The essential documents include a power of attorney (allowing someone to manage finances), a power of attorney for health care (allowing someone to make medical decisions), a living will (specifying wishes about life-sustaining treatment), and a standard will. A living trust may also be appropriate depending on your situation. The person with dementia retains the right to make their own decisions as long as they have legal capacity. The power of attorney only activates once that capacity is lost.
If no legal planning was done before capacity declined, a court-appointed guardianship or conservatorship becomes necessary. This process takes time and typically involves legal fees, so early planning saves significant stress and money.
Protecting Your Own Health
Caregiving for someone with dementia is physically and emotionally relentless in a way that other caregiving situations often aren’t. The person you’re caring for may not recognize you, may resist your help, and will progressively need more from you over time. You cannot sustain this without actively maintaining your own health.

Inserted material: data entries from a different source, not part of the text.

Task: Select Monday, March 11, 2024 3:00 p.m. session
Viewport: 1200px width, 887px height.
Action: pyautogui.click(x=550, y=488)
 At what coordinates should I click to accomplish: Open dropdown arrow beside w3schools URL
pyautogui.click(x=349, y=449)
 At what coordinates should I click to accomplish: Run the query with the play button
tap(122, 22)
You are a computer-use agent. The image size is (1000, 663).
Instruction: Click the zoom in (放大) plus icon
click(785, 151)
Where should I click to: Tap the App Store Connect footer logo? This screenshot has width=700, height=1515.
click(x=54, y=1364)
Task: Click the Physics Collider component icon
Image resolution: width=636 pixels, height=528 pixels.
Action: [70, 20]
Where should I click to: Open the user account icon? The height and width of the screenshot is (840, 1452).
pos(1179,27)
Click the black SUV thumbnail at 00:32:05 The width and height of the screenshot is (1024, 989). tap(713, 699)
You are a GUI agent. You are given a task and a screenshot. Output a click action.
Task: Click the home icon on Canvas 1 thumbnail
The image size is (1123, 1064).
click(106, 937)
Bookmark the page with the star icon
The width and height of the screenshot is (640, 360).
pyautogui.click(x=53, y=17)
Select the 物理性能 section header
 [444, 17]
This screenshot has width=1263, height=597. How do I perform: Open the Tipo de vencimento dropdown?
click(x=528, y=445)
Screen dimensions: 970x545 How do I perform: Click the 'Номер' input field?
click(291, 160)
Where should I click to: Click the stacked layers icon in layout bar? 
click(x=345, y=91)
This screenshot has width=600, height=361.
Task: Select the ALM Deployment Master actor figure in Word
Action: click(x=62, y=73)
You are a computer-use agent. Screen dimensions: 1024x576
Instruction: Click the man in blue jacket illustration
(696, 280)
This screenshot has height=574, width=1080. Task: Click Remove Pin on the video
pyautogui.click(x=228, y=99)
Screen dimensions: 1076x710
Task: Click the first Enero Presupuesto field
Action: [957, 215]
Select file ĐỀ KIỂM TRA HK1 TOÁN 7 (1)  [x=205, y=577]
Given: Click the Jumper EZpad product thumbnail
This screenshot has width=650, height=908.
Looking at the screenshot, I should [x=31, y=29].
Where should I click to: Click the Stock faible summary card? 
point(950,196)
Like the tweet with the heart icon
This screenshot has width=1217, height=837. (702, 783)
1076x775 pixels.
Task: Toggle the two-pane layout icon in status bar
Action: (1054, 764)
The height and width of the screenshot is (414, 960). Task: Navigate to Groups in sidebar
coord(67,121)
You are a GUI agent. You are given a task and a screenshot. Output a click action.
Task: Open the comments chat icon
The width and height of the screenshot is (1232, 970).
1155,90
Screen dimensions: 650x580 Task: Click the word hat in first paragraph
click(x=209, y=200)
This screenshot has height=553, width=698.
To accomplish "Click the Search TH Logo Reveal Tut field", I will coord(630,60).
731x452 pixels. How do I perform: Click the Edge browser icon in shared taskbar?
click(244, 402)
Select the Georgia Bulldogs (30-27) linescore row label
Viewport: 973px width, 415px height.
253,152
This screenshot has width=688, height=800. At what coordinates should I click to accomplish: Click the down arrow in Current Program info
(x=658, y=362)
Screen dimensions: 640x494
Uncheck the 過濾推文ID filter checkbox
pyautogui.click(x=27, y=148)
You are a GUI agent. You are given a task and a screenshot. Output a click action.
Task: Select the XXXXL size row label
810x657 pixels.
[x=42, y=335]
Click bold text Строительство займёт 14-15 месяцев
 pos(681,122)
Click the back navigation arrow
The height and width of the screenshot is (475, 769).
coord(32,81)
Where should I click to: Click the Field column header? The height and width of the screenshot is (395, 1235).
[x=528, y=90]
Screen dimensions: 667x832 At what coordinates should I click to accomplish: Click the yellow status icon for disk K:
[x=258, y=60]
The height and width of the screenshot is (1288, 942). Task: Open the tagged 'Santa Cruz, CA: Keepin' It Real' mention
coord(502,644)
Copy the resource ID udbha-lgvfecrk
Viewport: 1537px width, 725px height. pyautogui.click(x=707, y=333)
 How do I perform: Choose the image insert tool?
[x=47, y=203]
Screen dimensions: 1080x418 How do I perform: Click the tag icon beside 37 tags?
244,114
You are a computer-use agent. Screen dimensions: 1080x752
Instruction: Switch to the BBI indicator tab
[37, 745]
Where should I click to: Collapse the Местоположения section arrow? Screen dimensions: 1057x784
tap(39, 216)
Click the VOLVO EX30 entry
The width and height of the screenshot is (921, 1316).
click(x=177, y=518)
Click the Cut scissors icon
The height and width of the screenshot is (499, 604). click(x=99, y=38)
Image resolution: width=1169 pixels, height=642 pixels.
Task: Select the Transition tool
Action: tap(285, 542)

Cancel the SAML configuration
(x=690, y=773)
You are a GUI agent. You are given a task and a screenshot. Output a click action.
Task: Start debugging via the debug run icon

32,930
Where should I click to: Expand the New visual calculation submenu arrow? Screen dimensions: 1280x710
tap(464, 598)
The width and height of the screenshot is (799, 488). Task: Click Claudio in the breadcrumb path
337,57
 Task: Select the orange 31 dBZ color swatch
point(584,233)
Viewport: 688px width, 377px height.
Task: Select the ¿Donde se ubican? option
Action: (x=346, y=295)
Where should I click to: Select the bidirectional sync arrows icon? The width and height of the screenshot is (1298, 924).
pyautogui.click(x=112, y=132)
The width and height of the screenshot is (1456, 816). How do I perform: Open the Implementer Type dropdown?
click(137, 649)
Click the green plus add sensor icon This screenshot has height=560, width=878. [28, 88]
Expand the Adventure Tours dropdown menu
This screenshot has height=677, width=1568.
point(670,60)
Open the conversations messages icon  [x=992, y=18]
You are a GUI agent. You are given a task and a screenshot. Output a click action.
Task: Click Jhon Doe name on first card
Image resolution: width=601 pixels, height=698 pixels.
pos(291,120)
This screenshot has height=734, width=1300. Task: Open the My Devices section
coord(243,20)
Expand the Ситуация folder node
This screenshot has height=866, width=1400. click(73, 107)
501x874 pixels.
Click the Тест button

Build respite into your schedule, whether that means adult day programs, in-home help for a few hours a week, or family members taking regular shifts. Join a caregiver support group, either in person or online, where people understand exactly what you’re going through. Stay connected to your own friendships and interests. Exercise, even briefly, on most days.
Pay attention to signs that you’re declining: persistent exhaustion, irritability, withdrawing from people you care about, changes in your own sleep or appetite, or feeling resentful toward the person you’re caring for. These aren’t character flaws. They’re symptoms of a role that demands more than one person can give alone. Getting help isn’t optional. It’s what makes it possible to keep going.